Montant des indemnités journalières

À l’issue de la franchise et jusqu’au 90e jour d’arrêt, le régime obligatoire du Barreau de Paris prévoit le versement d’indemnités journalières à hauteur de 90 euros par jour.

À compter du 91e jour et jusqu’au 1 095e jour d’arrêt, la CNBF prend le relais, également à hauteur de 90 euros par jour, sous réserve que l’avocat soit à jour de ses obligations déclaratives et de paiement.

Les démarches à effectuer pour préserver ses droits

Informer le cabinet

Le collaborateur doit informer le cabinet dans les meilleurs délais. Le Guide de la collaboration du CNB estime qu’un délai de 24 à 48 heures est raisonnable.

Le RIN n’impose aucun formalisme strict. Toutefois, pour des raisons probatoires, il est vivement recommandé de privilégier un écrit permettant d’attester de la date de notification, après un premier signalement oral si nécessaire.

Déclarer l’arrêt à la prévoyance

Pour les avocats parisiens, le Guide social unique précise que le dossier d’arrêt maladie doit être adressé à AON avant la fin du sixième mois de cessation d’activité professionnelle.

Le dossier comprend notamment l’arrêt de travail et ses éventuelles prolongations, les justificatifs médicaux en cas d’hospitalisation, un relevé d’identité bancaire professionnel et une copie de pièce d’identité.

Anticiper le relais de la CNBF

Dès que l’arrêt approche ou atteint 90 jours, il est recommandé de transmettre les arrêts successifs afin de préparer la prise en charge par la CNBF et d’éviter toute rupture d’indemnisation.

Rupture du contrat pendant l’arrêt maladie

Principe d’interdiction

Le RIN interdit au cabinet de notifier la rupture du contrat de collaboration libérale pendant l’indisponibilité pour raison de santé médicalement constatée.

Exception en cas de manquement grave

La rupture pendant l’arrêt n’est possible que s’il existe un manquement grave aux règles professionnelles, à condition que ce manquement soit totalement étranger à l’état de santé du collaborateur.

Limite temporelle de la protection

La protection contre la rupture prend fin à l’expiration d’un délai de six mois à compter de l’annonce de l’indisponibilité.

Rupture à l’initiative du collaborateur

Le collaborateur peut, quant à lui, rompre le contrat pendant son arrêt maladie. Dans ce cas, le délai de prévenance court normalement.

Travail pendant l’arrêt maladie et gestion des dossiers

Le principe est clair : pendant l’arrêt maladie, le collaborateur libéral ne doit pas traiter les dossiers du cabinet ni ses dossiers personnels. Le cabinet ne peut pas exiger la poursuite de l’activité.

Le collaborateur doit néanmoins, dans la mesure du possible, faciliter la transmission des informations nécessaires à la continuité des dossiers, dans un esprit de loyauté et de bonne organisation.

La suppléance pour les dossiers personnels

Lorsque l’arrêt maladie empêche l’avocat de gérer ses dossiers personnels, la suppléance constitue le mécanisme de sécurisation approprié.

----

▶ Consigne 1
Énumérez, s'il vous plaît, les pièces que le texte sur l'arrêt maladie cite comme faisant partie du dossier adressé à AON.
▶ Consigne 2
Dans le texte sur l'arrêt maladie, reprenez tout le passage allant de « Montant des indemnités » jusqu'à « oral si nécessaire. », en substituant « 95 euros » à « 90 euros ».

▶ Extrait des données
----

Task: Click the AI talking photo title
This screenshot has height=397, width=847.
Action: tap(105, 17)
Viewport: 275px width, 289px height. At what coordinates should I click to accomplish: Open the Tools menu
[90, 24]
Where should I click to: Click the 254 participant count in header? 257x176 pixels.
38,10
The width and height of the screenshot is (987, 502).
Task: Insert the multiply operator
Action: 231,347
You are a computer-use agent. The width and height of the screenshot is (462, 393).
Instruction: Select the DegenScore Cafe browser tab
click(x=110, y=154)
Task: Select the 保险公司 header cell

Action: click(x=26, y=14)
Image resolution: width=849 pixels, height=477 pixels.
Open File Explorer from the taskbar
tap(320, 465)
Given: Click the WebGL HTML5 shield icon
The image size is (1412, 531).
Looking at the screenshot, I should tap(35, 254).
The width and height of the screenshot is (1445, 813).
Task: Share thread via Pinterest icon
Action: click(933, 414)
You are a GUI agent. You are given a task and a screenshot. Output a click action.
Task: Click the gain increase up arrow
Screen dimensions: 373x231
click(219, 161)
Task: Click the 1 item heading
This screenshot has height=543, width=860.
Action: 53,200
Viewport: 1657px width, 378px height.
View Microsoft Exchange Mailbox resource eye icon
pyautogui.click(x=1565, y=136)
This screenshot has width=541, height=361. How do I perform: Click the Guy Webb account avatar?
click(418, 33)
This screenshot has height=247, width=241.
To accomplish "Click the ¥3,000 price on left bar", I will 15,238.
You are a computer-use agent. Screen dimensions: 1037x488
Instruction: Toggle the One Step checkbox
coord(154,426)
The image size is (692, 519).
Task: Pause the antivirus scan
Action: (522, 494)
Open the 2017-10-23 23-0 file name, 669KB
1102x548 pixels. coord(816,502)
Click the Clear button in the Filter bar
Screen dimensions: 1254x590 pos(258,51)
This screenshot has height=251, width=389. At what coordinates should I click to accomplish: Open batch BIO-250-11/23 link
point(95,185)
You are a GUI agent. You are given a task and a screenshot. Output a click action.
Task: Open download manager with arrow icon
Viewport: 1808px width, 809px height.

----

▶ Corrigé 1
- l'arrêt de travail et ses éventuelles prolongations
- les justificatifs médicaux en cas d'hospitalisation
- un relevé d'identité bancaire professionnel
- une copie de pièce d'identité

▶ Corrigé 2
Montant des indemnités journalières

À l’issue de la franchise et jusqu’au 90e jour d’arrêt, le régime obligatoire du Barreau de Paris prévoit le versement d’indemnités journalières à hauteur de 95 euros par jour.

À compter du 91e jour et jusqu’au 1 095e jour d’arrêt, la CNBF prend le relais, également à hauteur de 95 euros par jour, sous réserve que l’avocat soit à jour de ses obligations déclaratives et de paiement.

Les démarches à effectuer pour préserver ses droits

Informer le cabinet

Le collaborateur doit informer le cabinet dans les meilleurs délais. Le Guide de la collaboration du CNB estime qu’un délai de 24 à 48 heures est raisonnable.

Le RIN n’impose aucun formalisme strict. Toutefois, pour des raisons probatoires, il est vivement recommandé de privilégier un écrit permettant d’attester de la date de notification, après un premier signalement oral si nécessaire.